Dataset entries:

####

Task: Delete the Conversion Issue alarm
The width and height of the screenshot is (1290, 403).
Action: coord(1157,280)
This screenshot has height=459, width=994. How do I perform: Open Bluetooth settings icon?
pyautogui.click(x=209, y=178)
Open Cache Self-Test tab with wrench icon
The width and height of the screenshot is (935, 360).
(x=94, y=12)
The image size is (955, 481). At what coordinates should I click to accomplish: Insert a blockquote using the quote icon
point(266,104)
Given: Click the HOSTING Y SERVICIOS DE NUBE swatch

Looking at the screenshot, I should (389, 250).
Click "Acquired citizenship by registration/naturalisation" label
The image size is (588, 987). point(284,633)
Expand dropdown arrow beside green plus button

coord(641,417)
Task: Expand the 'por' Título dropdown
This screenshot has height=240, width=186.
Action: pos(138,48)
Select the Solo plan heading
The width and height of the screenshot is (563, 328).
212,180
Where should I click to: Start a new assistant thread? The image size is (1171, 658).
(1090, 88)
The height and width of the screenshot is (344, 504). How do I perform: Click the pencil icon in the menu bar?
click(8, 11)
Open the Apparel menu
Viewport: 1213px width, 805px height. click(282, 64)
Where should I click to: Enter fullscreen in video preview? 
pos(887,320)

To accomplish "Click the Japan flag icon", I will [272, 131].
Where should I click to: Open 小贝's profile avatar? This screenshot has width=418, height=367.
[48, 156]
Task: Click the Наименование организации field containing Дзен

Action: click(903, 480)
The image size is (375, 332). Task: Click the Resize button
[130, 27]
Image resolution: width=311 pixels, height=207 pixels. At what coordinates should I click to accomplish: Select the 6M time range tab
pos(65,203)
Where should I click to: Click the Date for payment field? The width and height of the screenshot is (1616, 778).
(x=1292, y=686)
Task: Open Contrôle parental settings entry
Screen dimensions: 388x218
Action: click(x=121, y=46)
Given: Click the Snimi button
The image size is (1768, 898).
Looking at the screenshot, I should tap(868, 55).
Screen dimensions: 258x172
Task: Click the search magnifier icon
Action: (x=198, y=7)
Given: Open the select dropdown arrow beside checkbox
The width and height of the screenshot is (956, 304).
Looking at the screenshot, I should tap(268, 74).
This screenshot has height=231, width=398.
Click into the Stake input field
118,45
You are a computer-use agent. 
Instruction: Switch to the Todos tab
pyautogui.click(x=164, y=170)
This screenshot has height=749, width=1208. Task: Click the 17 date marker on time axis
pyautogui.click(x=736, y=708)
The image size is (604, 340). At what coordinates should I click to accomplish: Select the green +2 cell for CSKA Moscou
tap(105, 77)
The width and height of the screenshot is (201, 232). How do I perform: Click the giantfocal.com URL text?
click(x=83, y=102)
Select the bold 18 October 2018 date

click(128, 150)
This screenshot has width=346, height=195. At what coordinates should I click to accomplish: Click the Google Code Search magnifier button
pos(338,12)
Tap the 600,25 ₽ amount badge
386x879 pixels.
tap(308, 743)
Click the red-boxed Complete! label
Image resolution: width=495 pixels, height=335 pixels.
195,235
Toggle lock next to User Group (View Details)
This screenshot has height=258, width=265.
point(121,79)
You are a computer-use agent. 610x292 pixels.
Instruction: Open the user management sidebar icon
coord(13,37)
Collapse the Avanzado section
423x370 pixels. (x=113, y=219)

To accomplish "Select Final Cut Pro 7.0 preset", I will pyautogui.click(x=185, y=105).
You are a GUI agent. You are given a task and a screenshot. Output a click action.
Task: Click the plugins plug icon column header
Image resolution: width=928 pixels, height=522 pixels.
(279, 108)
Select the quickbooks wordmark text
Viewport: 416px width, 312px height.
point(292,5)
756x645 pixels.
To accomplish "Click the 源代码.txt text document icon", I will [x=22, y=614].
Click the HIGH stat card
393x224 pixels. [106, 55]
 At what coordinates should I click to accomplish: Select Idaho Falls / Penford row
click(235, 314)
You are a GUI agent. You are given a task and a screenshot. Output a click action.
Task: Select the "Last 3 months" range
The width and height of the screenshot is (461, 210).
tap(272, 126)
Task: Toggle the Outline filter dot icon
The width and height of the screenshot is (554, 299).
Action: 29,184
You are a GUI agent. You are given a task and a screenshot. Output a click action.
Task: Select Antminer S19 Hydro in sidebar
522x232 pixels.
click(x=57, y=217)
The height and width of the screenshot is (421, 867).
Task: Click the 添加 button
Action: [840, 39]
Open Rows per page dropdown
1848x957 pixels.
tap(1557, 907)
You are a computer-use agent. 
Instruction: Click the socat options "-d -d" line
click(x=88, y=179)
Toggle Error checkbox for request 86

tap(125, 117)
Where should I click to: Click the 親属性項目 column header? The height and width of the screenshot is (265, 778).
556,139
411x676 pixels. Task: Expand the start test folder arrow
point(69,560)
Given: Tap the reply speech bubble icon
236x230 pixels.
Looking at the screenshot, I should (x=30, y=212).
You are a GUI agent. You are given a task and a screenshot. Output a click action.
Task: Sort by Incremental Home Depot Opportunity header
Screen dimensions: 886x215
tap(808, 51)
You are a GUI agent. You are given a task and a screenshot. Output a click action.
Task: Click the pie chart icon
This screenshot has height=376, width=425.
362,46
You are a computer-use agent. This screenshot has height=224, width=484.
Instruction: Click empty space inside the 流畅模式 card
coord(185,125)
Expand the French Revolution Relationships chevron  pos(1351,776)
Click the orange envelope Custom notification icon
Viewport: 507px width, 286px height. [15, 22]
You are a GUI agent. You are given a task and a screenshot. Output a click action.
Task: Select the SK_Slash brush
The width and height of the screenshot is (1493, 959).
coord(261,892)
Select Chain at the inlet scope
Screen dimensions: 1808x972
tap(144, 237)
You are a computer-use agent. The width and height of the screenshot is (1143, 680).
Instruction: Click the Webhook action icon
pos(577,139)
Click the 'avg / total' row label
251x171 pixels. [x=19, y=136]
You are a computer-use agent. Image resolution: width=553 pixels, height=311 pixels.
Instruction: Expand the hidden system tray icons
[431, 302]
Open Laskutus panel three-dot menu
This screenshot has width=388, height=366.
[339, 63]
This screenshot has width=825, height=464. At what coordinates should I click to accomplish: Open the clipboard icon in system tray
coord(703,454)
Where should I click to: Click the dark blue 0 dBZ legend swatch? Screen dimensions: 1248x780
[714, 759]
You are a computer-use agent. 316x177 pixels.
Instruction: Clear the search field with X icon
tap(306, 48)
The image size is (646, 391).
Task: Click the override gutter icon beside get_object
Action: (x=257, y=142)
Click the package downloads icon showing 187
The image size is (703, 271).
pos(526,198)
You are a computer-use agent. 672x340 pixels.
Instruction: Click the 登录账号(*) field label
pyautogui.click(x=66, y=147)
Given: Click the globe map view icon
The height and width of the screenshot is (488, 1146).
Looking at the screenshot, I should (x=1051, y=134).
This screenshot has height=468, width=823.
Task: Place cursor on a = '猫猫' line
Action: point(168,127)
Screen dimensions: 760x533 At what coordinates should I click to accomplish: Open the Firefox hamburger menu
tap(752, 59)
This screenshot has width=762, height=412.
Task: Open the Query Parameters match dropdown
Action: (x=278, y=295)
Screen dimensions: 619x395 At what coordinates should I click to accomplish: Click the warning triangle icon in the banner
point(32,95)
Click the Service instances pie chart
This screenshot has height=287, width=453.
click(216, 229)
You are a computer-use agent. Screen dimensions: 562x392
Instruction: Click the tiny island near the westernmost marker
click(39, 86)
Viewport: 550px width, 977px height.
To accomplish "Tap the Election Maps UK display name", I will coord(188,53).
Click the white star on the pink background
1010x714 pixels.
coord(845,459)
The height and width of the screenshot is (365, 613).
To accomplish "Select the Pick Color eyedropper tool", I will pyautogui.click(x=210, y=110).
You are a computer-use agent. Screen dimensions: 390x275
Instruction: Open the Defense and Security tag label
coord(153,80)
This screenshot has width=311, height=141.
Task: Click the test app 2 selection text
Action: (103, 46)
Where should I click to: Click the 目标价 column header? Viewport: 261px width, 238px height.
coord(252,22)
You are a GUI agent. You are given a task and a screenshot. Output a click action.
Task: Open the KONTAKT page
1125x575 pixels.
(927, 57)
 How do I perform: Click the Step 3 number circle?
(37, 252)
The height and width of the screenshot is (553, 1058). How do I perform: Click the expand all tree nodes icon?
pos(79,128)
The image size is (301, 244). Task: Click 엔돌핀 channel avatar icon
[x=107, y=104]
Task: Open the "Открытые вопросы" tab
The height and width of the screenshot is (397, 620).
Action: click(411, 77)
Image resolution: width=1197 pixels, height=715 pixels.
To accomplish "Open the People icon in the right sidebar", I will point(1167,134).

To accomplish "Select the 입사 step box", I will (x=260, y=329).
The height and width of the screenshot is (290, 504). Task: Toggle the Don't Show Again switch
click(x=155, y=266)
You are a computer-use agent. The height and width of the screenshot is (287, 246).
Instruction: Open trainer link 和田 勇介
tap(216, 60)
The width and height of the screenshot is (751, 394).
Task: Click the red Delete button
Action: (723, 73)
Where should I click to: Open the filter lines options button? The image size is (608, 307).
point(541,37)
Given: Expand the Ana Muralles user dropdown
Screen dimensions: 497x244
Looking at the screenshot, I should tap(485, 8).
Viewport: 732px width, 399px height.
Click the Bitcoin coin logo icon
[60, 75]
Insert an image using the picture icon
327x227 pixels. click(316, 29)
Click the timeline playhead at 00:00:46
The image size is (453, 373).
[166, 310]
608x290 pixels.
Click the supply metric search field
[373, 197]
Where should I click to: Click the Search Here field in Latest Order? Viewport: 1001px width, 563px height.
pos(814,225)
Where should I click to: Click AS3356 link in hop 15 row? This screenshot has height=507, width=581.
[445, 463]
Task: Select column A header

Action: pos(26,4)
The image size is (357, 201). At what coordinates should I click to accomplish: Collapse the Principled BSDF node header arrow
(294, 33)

####

EXERCISE DESCRIPTION:
All that is wanted is an exact copy of the lines above from the one with "Given: Click the HOSTING" through the one with "Task: Expand the 'por' Título dropdown", with both ends included.

RESPONSE FOR THIS EXERCISE:
Given: Click the HOSTING Y SERVICIOS DE NUBE swatch

Looking at the screenshot, I should (389, 250).
Click "Acquired citizenship by registration/naturalisation" label
The image size is (588, 987). point(284,633)
Expand dropdown arrow beside green plus button

coord(641,417)
Task: Expand the 'por' Título dropdown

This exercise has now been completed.